Avec l’aimable autorisation de www.HenriMatisse.org
Fenêtre ouverte de Matisse, Collioure est une icône du modernisme primitif. Œuvre petite mais explosive, elle est considérée comme l’une des premières peintures les plus importantes de l’école dite fauve, un groupe d’artistes, dont André Derain, Maurice de Vlaminck et Georges Braque, qui a émergé en 1904. Les peintures fauves se distinguent par une palette surprenante de couleurs saturées et non mélangées et de larges coups de pinceau. L’effet est celui de la spontanéité, bien que les œuvres révèlent une assimilation calculée des techniques du postimpressionnisme et du néo-impressionnisme. La fenêtre ouverte représente le début même de la nouvelle manière dans l’art de Matisse. Il a été peint à Collioure, une petite ville de la côte méditerranéenne de la France où Matisse s’est rendu avec Derain à l’été 1905.

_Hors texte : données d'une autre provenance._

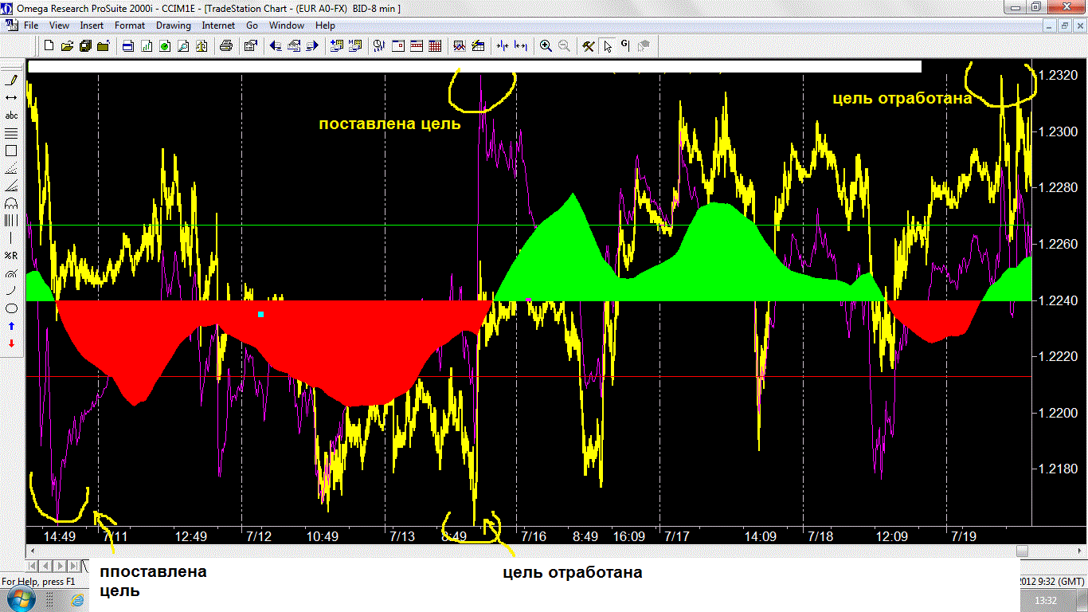Image resolution: width=1088 pixels, height=612 pixels.
Task: Click the printer icon in toolbar
Action: coord(225,46)
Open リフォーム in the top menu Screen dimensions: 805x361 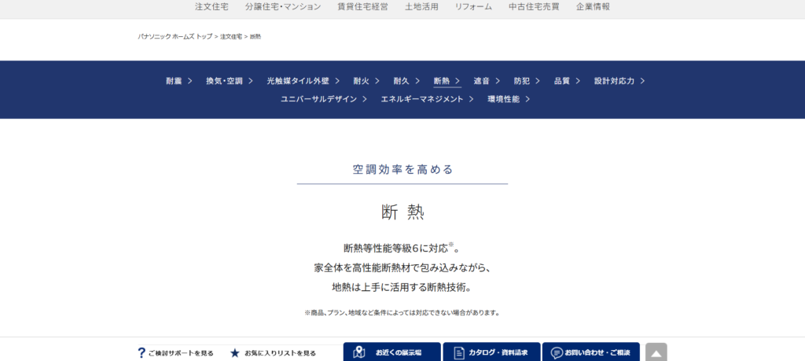[473, 6]
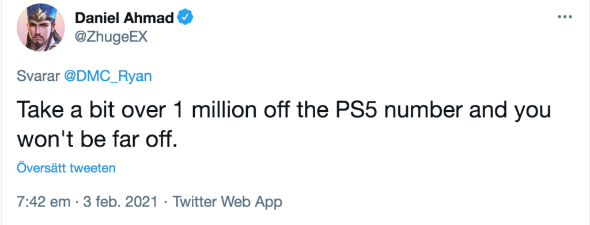Click the phrase won't be far off
This screenshot has height=225, width=590.
[x=96, y=140]
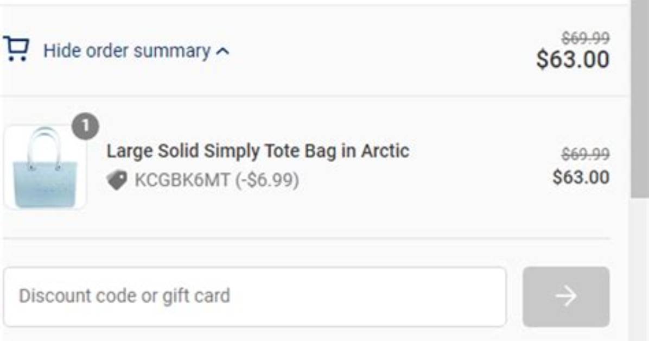Apply the discount using the arrow button

pos(566,296)
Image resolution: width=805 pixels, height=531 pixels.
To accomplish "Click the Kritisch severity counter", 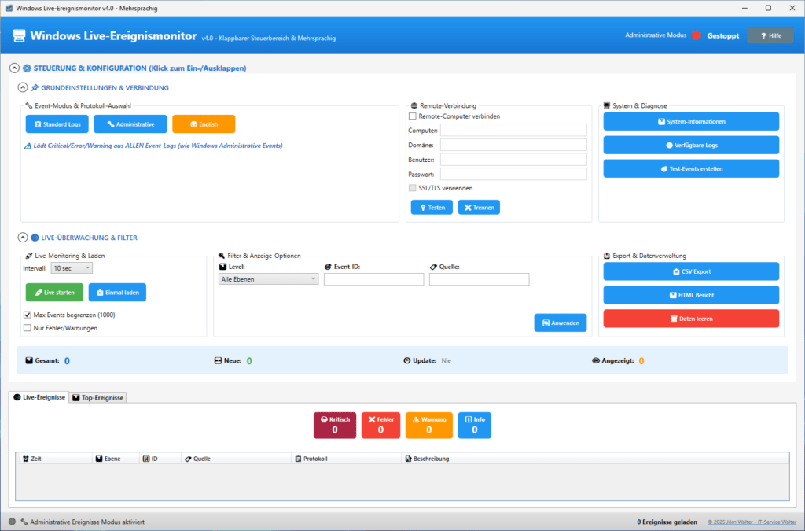I will tap(335, 425).
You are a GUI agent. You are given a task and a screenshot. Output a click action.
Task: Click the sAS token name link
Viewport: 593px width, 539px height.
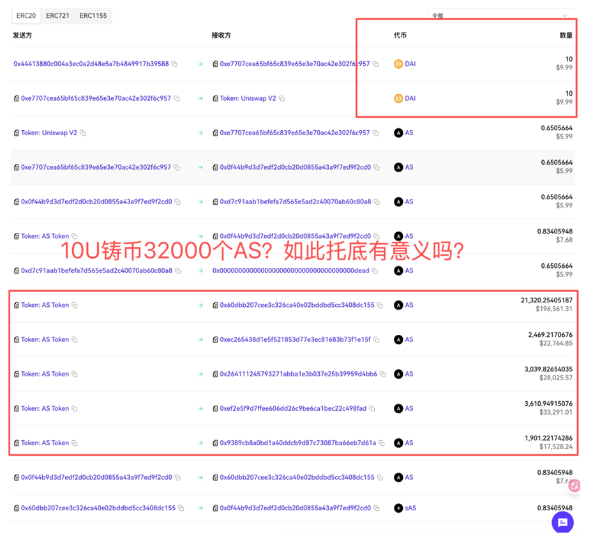coord(410,508)

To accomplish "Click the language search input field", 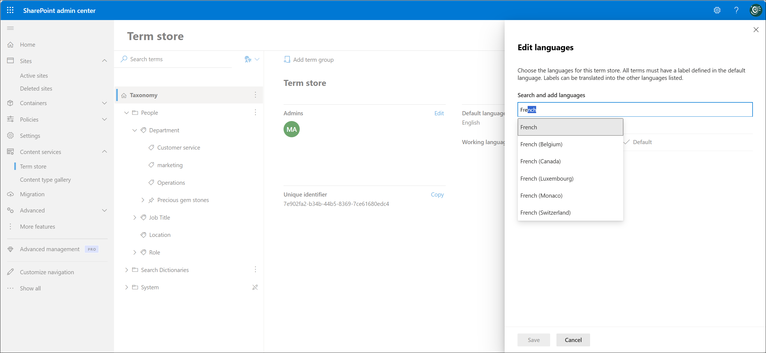I will point(635,109).
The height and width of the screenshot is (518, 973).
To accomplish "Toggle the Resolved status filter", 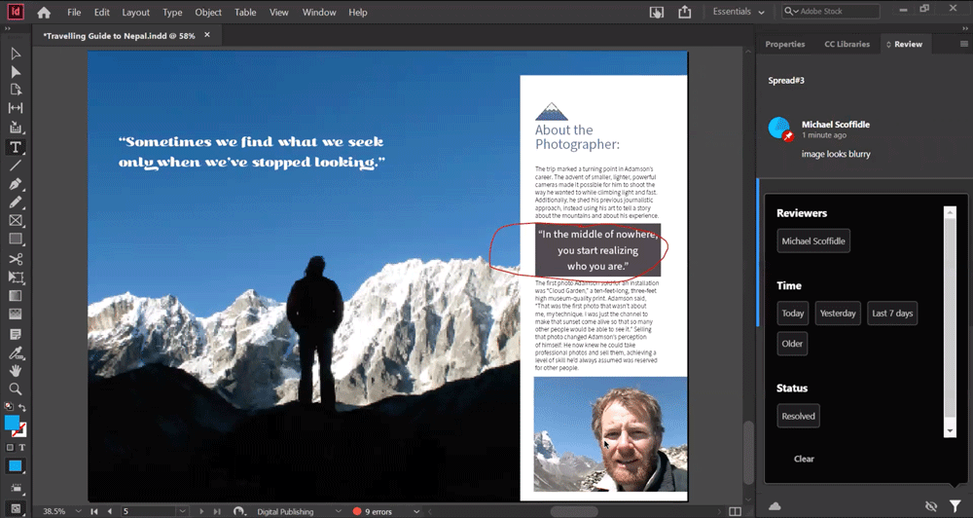I will click(x=798, y=416).
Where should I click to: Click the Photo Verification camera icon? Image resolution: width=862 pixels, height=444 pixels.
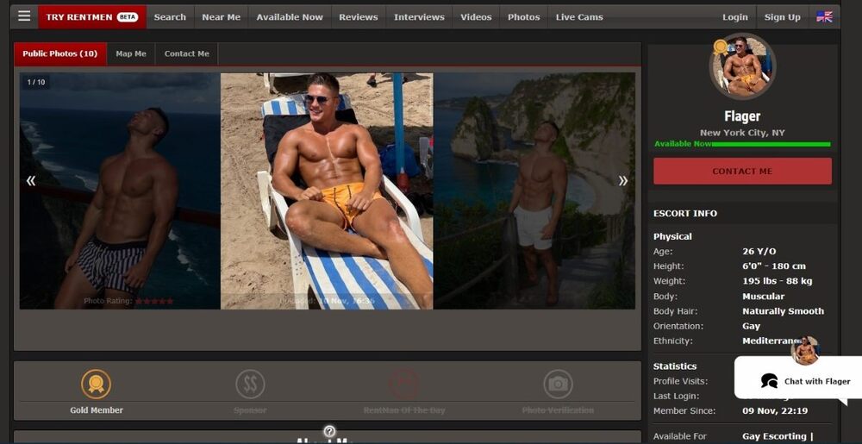click(x=558, y=384)
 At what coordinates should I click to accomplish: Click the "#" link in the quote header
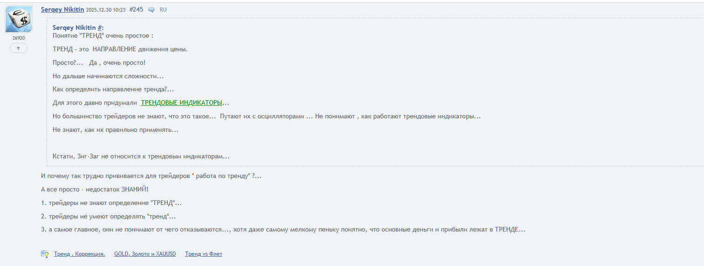click(100, 27)
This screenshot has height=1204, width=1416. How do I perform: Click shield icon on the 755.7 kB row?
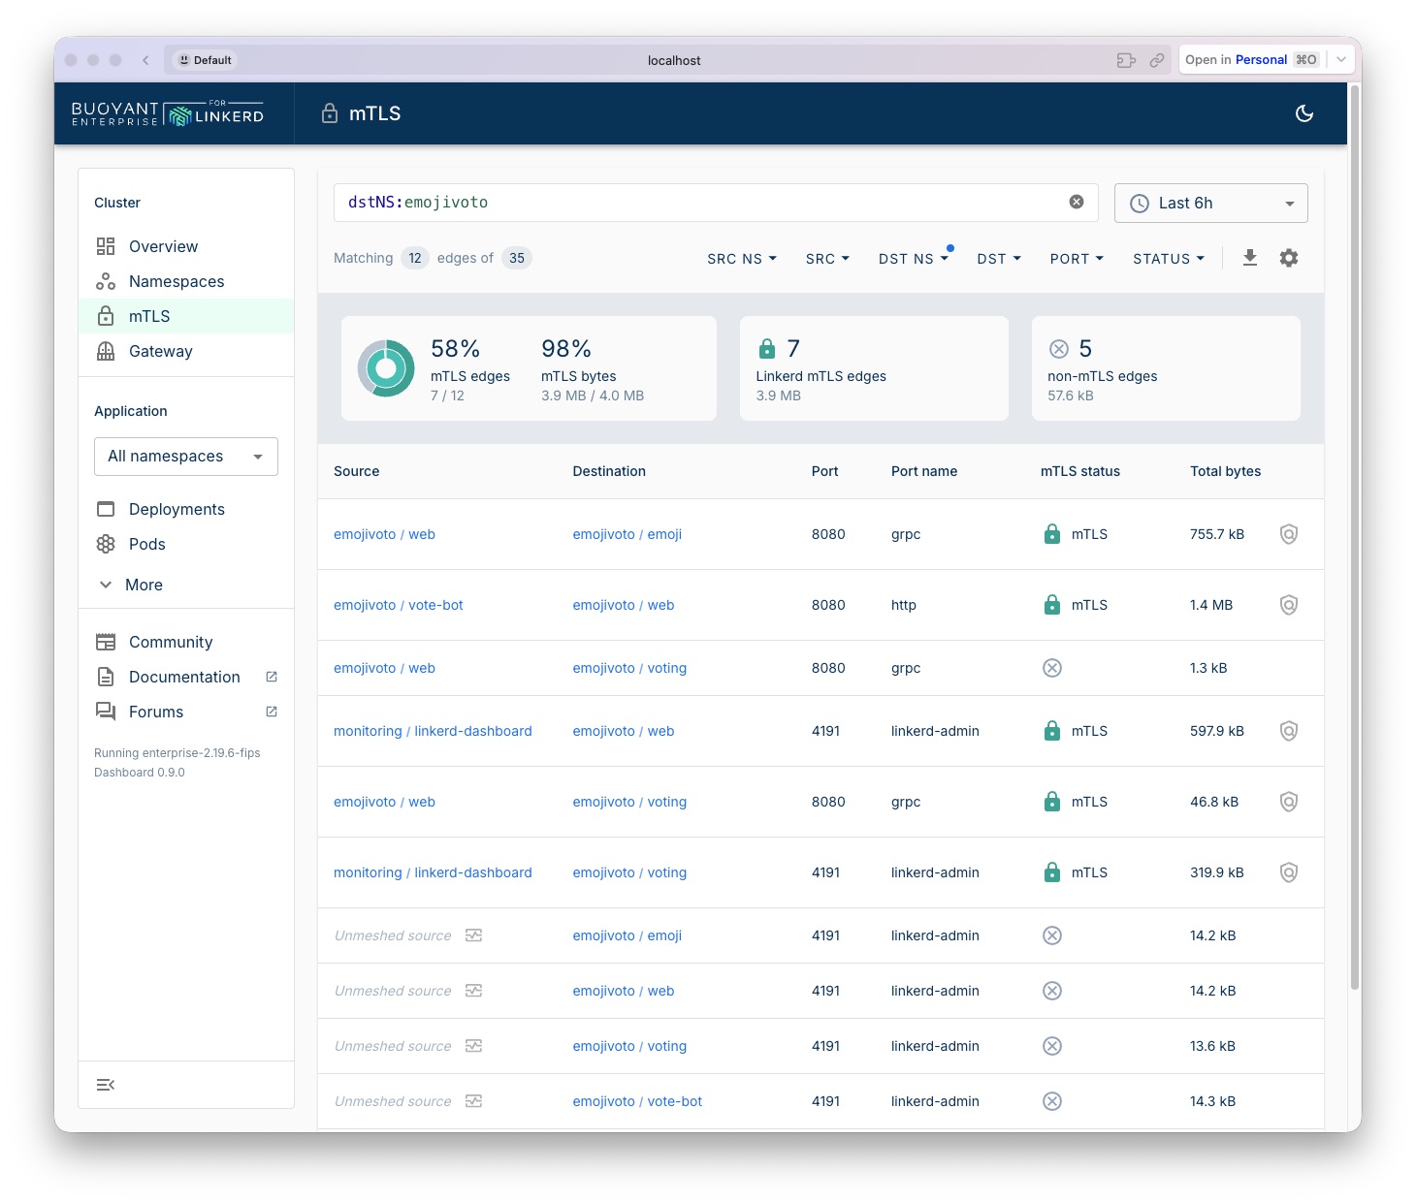1288,534
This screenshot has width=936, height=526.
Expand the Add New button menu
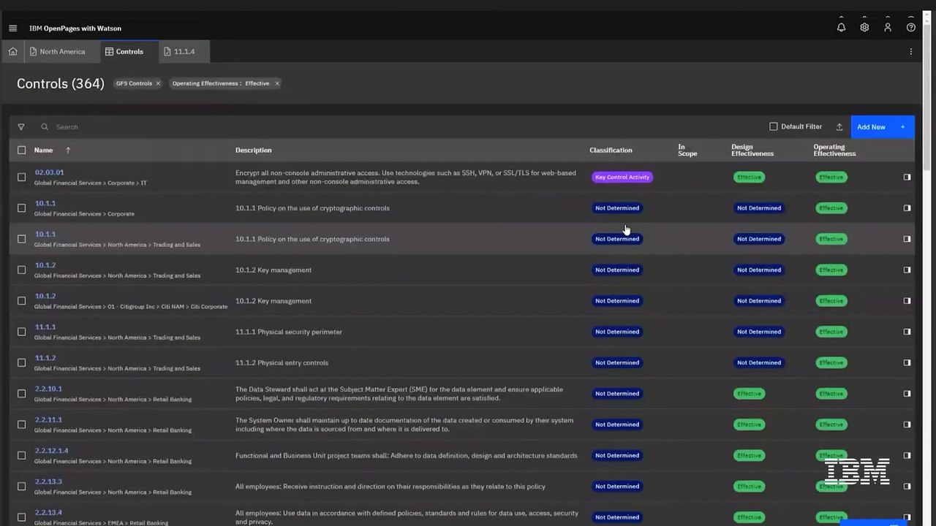click(x=903, y=127)
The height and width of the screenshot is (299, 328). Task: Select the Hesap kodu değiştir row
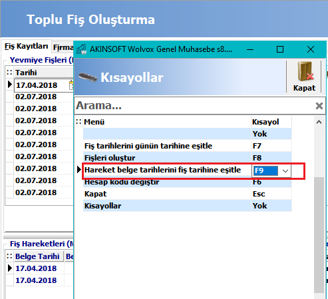pos(188,182)
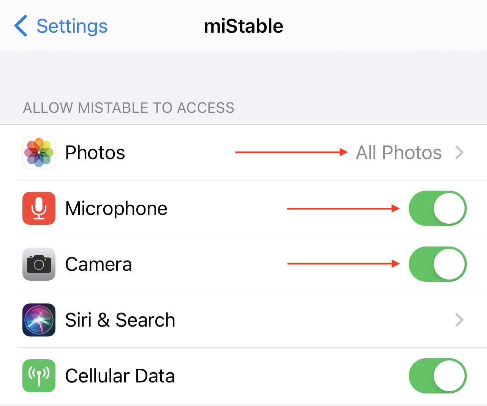This screenshot has height=406, width=487.
Task: Tap the miStable page title
Action: pyautogui.click(x=244, y=26)
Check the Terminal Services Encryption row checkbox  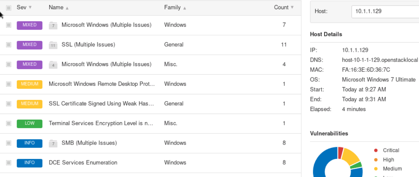click(9, 123)
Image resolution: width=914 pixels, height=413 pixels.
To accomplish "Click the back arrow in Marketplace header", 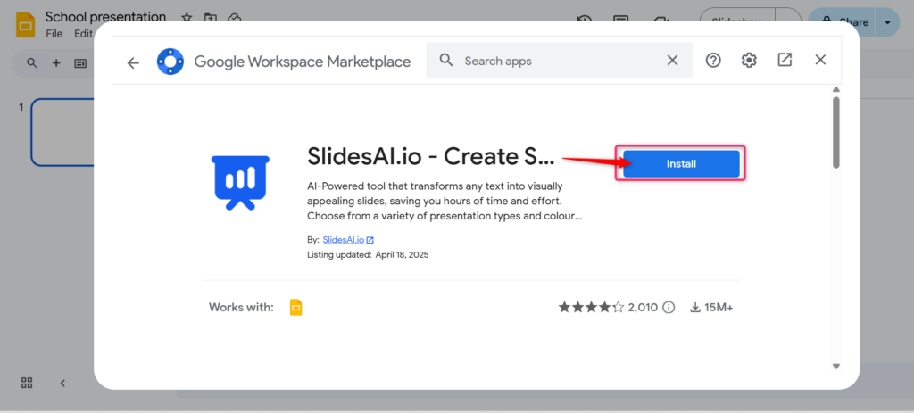I will (x=133, y=62).
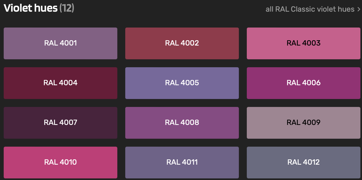Click the RAL 4010 text label
The height and width of the screenshot is (180, 362).
click(61, 162)
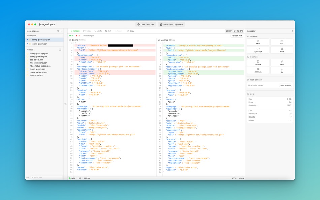Convert the document to CSV
Viewport: 320px width, 200px height.
click(282, 42)
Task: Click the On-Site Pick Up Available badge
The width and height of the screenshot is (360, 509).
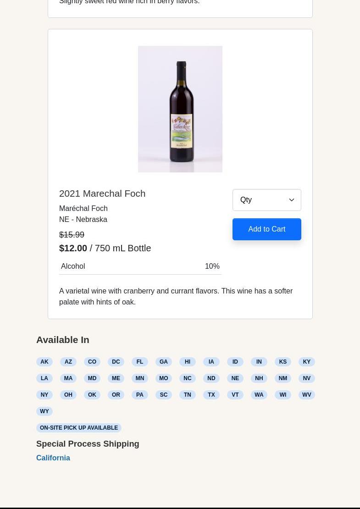Action: point(79,428)
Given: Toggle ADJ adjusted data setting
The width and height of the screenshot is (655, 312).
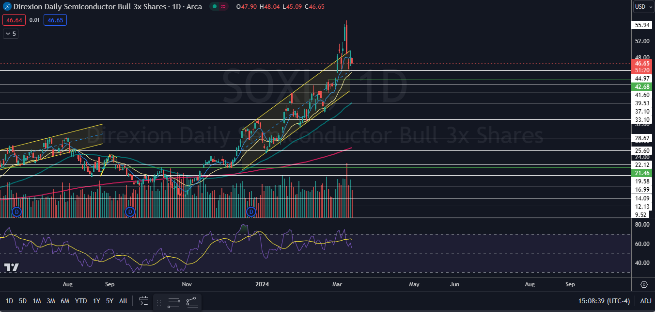Looking at the screenshot, I should (x=645, y=301).
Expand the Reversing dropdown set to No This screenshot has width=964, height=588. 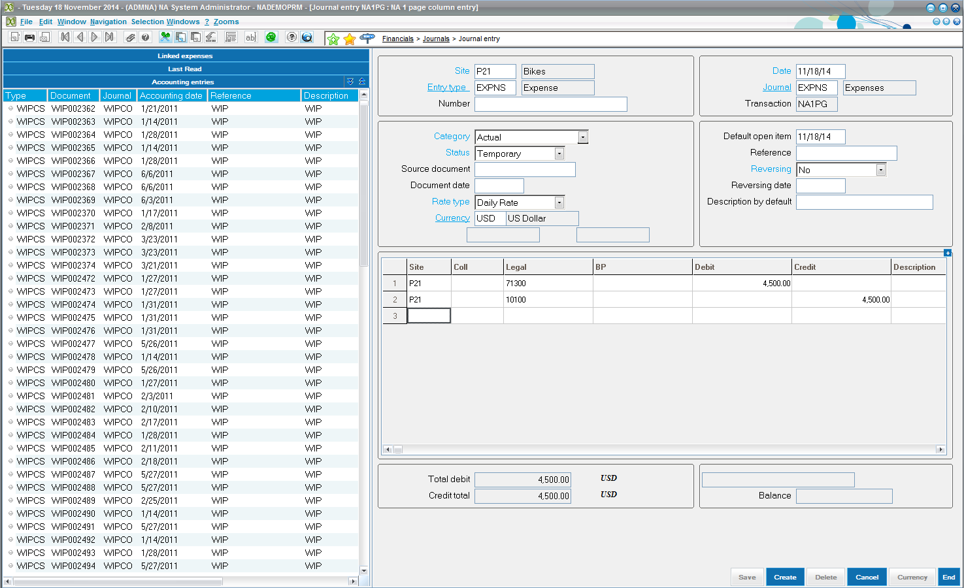(880, 170)

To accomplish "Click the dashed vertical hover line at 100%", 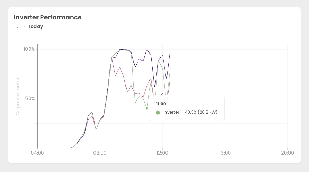I will (147, 49).
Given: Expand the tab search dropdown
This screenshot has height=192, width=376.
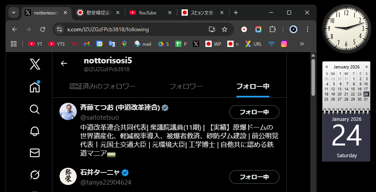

Open Window a été exposé au Salon d’automne de 1905, où Matisse et d’autres peintres fauves ont été accueillis avec scepticisme critique et dédain du public. Le label » fauve » (bête sauvage) lui-même trouve son origine dans la revue de presse du critique d’art Louis Vauxcelles sur l’exposition. Vauxcelles, qui reprochait à Matisse la cohérence décroissante de la forme dans son œuvre, louait l’artiste comme « l’un des peintres les plus robustes d’aujourd’hui »; son utilisation du terme « fauves », qui apparaît deux fois, est en fait ambiguë: il fait allusion à la fois aux collègues peintres de Matisse dans la Salle VII du Salon et au public insensible, qui méprisait le travail de Matisse. Néanmoins, la presse parla bientôt de la Salle VII comme d’une cage aux fauves, et, en 1906, cette épithète était devenue acceptée pour Matisse, Derain et ses collègues peintres.
La beauté lyrique de Open Window dément la complexité optique et conceptuelle de l’œuvre, dans laquelle la représentation conventionnelle est subordonnée à d’autres préoccupations picturales. Au moment où cette œuvre a été peinte, Derain a écrit que même les ombres à Collioure étaient un « monde entier de clarté et de luminosité. »Matisse courtise l’intensité maximale de la couleur, évitant essentiellement le clair-obscur, le jeu de la lumière et de l’obscurité qui crée une illusion de volume et de profondeur spatiale. Au lieu de cela, le mur intérieur entourant la fenêtre est également divisé en larges zones de bleu-vert et de fuchsia, un contraste qui provient de l’opposition complémentaire du vert et du rouge sur la roue chromatique (ce contraste se reproduit dans les pots de fleurs en bas de l’image). Pratiquement la même relation de couleur, presque abstraite, se produit à l’arrière-plan de La Femme au chapeau de Matisse (Musée d’Art Moderne de San Francisco), également de cette période. De plus, Open Window contient également une variété éblouissante de coups de pinceau, allant de longues marques mélangées à de courtes touches staccato. Matisse a représenté chaque zone de l’image – l’intérieur de la pièce, la fenêtre elle-même, le balcon, la vue sur le port – avec une manipulation du pinceau nettement différente, créant un effet de surface global de rythmes croisés pulsants. Enfin, la composition de l’œuvre est une série de cadres dans des cadres: le mur contient la fenêtre; les fenêtres encadrent le juste milieu; et le balcon recadre le paysage.
Comparer une peinture à une fenêtre est un trope conventionnel de la théorie de l’art depuis la Renaissance. En faisant de cette comparaison le sujet même d’une image qui n’est qu’une représentation cryptique (selon les normes de l’époque), Matisse a permis à Open Window, Collioure d’incarner une nouvelle direction de l’art moderne, celle dans laquelle les peintures développent une autonomie croissante par rapport aux choses qu’elles dépeignent. La fenêtre ouverte (et la métaphore de la fenêtre-peinture) deviendra par la suite un motif central de l’œuvre de Matisse.